To evaluate the theranostic pair, preclinical murine models were developed with both pancreatic and gastric cancer cell lines. Serial PET imaging with 89Zr-DFO-zolbetuximab or 89Zr-DFO-IgG as a control was performed at one, three, and six days, followed by ex vivo analysis of biodistribution. Next, tumor-bearing mice received a single intravenous injection 177Lu-DOTA-zolbetuximab (high or low dose), non-radiolabeled zolbetuximab, 177Lu-DOTA-IgG, 177Lu-DOTA, or saline as a treatment. Effectiveness and toxicity of the treatments were evaluated by laboratory and histologic analyses.

Serial PET imaging demonstrated a high tumor uptake of 89Zr-DFO-zolbetuximab at all timepoints--significantly higher than the uptake seen in mice imaged with control 89Zr-DFO-IgG. High-dose 177Lu-DOTA-zolbetuximab resulted in reduced tumor growth in gastric and pancreatic mice models, with complete regression of most pancreatic tumors. No radiation-induced toxicities were observed during the study.

"Claudin 18.2 based theranostics could meaningfully change patient care in two important ways," noted Esfahani. "First, claudin 18.2 targeted PET imaging enables noninvasive identification of patients whose tumors strongly express this target. Second, claudin 18.2 targeted radiopharmaceutical therapy has the potential to deliver highly focused radiation directly to tumor cells, leading to significant tumor shrinkage and the possibility of improved survival."

She continued, "More broadly, the study underscores how advances in biomarker discovery, radiopharmaceutical development, and patient selection are bringing the field closer to treatments with curative potential rather than incremental benefit. As additional tumor-specific targets are identified and validated, molecular imaging-guided theranostics could increasingly enable personalized, highly effective, and safer cancer treatments, positioning nuclear medicine at the forefront of next-generation oncology."

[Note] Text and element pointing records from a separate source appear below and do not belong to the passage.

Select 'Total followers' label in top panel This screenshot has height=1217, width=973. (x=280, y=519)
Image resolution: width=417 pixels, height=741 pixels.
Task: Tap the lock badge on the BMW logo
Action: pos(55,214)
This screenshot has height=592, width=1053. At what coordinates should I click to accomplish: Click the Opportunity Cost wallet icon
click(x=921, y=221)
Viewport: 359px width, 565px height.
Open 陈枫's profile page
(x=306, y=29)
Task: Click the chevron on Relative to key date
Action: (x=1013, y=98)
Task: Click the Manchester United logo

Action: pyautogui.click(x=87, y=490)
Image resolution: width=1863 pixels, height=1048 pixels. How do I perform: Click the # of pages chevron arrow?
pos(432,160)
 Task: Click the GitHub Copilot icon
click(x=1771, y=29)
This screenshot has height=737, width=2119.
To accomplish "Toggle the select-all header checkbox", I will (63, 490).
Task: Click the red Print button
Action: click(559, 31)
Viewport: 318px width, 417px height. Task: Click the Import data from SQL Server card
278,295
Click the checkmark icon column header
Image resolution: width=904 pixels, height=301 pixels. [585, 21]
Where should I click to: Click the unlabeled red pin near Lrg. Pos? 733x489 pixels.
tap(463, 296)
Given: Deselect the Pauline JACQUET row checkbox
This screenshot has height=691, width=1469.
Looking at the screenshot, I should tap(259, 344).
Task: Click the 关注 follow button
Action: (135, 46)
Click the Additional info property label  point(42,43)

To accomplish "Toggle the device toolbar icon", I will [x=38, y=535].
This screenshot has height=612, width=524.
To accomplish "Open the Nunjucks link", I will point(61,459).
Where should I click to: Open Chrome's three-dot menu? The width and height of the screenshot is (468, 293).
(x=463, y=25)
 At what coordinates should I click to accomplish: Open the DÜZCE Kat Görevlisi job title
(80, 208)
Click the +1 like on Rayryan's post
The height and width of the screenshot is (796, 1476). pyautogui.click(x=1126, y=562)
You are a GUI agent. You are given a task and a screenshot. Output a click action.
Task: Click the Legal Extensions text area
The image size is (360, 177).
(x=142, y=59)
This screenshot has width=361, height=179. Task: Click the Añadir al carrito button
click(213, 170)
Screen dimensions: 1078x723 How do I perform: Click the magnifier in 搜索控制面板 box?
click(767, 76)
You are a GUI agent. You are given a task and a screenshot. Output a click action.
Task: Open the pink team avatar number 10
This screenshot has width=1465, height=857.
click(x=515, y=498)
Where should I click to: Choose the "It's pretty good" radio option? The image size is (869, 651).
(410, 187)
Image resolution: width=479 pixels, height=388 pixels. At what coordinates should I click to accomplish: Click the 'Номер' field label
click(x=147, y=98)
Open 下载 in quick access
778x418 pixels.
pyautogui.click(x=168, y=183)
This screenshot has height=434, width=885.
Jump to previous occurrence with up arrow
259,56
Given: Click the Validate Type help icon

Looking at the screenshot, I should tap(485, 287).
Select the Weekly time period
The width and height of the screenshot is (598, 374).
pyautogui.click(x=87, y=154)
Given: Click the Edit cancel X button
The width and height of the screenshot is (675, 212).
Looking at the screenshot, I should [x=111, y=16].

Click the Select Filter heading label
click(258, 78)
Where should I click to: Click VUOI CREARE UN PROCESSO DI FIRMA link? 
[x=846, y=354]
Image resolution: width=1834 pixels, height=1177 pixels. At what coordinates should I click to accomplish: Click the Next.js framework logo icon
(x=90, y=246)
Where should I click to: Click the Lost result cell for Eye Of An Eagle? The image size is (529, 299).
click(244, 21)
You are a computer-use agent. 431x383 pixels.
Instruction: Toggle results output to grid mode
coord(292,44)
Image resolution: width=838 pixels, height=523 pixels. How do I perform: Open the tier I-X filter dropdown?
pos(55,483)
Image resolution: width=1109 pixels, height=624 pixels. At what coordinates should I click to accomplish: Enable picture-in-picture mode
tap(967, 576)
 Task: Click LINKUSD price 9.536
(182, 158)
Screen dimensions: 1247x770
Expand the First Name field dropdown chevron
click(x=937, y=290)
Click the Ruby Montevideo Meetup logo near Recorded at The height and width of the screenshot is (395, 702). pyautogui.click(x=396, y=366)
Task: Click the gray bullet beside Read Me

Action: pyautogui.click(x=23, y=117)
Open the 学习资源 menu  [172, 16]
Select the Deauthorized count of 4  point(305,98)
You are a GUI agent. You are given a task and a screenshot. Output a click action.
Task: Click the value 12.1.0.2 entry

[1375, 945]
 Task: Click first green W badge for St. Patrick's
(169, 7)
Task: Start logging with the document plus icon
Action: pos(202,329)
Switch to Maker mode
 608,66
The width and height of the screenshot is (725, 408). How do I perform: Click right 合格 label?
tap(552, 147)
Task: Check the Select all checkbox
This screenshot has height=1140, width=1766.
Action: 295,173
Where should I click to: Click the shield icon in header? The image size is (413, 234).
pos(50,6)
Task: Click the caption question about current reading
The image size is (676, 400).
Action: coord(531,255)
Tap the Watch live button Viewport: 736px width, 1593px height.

The authors of " Claudin 18.2 as a Biomarker for Imaging and Radiopharmaceutical Therapy in Gastric and Pancreatic Tumors " include Shvan J. Raheem, Santosh Bashyal, Arvin Haj-Mirzaian, Youself Khazaei Monfared, Umar Mahmood, Pedram Heidari, and Shadi A. Esfahani, Division of Nuclear Medicine and Molecular Imaging, Department of Radiology, Massachusetts General Hospital, Harvard Medical School, Boston, Massachusetts; Matthew R. Strickland, David T. Ting, and Samuel J. Klempner, Division of Hematology Oncology, Mass General Brigham Cancer Institute, and Department of Medicine, Massachusetts General Hospital, Harvard Medical School, Boston, Massachusetts; and Benjamin M. Larimer, Department of Radiology, University of Alabama at Birmingham, Birmingham, Alabama.